Scaling-up: batch processing on the cluster with pyjeo

Summary of computing concepts

High Performance (HPC) and High Throughput Computing (HTC)

  • High Performance (HPC): Tightly-coupled, parallel applications requiring dedicated software. Need for low-latency networks that are designed for passing short messages very quickly between compute nodes (Message Passing Interface).
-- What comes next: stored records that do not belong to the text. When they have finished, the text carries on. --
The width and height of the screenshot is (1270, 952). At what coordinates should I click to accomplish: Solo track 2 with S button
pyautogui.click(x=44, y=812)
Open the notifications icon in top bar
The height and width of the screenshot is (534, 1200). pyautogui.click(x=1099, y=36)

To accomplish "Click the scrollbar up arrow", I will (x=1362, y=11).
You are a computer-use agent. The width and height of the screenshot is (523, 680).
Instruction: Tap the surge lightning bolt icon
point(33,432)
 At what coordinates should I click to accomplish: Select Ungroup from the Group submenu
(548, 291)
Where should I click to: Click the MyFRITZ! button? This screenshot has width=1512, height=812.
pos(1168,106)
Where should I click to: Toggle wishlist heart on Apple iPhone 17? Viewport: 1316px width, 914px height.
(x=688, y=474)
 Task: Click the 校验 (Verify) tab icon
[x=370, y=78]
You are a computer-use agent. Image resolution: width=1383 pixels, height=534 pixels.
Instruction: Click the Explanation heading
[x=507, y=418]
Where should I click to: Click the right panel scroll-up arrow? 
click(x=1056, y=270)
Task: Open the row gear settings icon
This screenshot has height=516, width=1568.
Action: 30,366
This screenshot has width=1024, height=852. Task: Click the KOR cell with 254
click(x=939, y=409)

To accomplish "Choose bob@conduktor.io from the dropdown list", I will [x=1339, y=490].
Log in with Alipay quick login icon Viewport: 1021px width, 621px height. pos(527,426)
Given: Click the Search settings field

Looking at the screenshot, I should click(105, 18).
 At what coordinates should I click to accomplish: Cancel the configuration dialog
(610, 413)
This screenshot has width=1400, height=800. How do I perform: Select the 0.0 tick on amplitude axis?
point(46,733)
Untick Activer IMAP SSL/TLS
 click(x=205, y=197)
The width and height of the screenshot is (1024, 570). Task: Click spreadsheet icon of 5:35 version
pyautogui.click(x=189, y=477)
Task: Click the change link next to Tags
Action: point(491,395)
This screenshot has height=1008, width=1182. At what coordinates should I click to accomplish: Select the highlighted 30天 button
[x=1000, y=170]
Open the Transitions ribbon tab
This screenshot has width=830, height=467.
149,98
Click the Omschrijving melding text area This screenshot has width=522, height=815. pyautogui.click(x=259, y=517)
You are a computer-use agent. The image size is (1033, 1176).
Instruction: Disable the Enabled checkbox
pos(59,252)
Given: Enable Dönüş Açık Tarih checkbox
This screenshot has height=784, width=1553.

  • High Throughput Computing (HTC): large number of loosely-coupled tasks (also called an embarrassingly parallel workload).

Parallel processing

  • Embarrassingly parallel processing with tiling: Exercise 1

  • multi-core processing with openMP (multi-threading): Exercise 2

Embarrassingly parallel processing with tiling

Using pyjeo docker image in Surf with EasyBuild

Step 1: load modules

module load Python/3.9.6-GCCcore-11.2.0
module load LibTIFF/4.3.0-GCCcore-11.2.0
module load libgeotiff/1.7.0-GCCcore-11.2.0
module load uthash/2.3.0-foss-2021b
module load shapelib/1.6.0-foss-2021b
module load GSL
module load GDAL
module load jsoncpp/1.9.5-foss-2021b
module load fann/2.2.0-foss-2021b
module load SWIG/4.2.1-foss-2021b
export PYTHONPATH=""

Step 2: pip install wheels

python -m venv pyjeo-venv
source $HOME/pyjeo-venv/bin/activate
pip install numpy==1.26.4 --force-reinstall
pip install /project/geocourse/Software/wheels/jiplib-1.1.3-py3-none-any.whl
pip install /project/geocourse/Software/wheels/pyjeo-1.1.8-py3-none-any.whl

Copy These 4 files to your local directory $HOME/scripts

cp /project/geocourse/Software/scripts/pyjeo_calculate_ndvi.sh $HOME/scripts/pyjeo_calculate_ndvi.sh
cp /project/geocourse/Software/scripts/pyjeo_calculate_ndvi.py $HOME/scripts/pyjeo_calculate_ndvi.py
cp /project/geocourse/Software/scripts/pyjeo_extract_parcels.sh $HOME/scripts/pyjeo_extract_parcels.sh
cp /project/geocourse/Software/scripts/pyjeo_extract_parcels.py $HOME/scripts/pyjeo_extract_parcels.py
wget https://raw.githubusercontent.com/selvaje/SE_data/master/exercise/PKTOOLS/pyjeo_calculate_ndvi.sh
wget https://raw.githubusercontent.com/selvaje/SE_data/master/exercise/PKTOOLS/pyjeo_calculate_ndvi.py
wget https://raw.githubusercontent.com/selvaje/SE_data/master/exercise/PKTOOLS/pyjeo_extract_parcels.sh
wget https://raw.githubusercontent.com/selvaje/SE_data/master/exercise/PKTOOLS/pyjeo_extract_parcels.py

Replace geocourse-teacher03 with your user name

Exercises

Exercise 1: Create NDVI from Sentinel-2 composite

  • Two spectral bands: red (B04), near infrared (B08)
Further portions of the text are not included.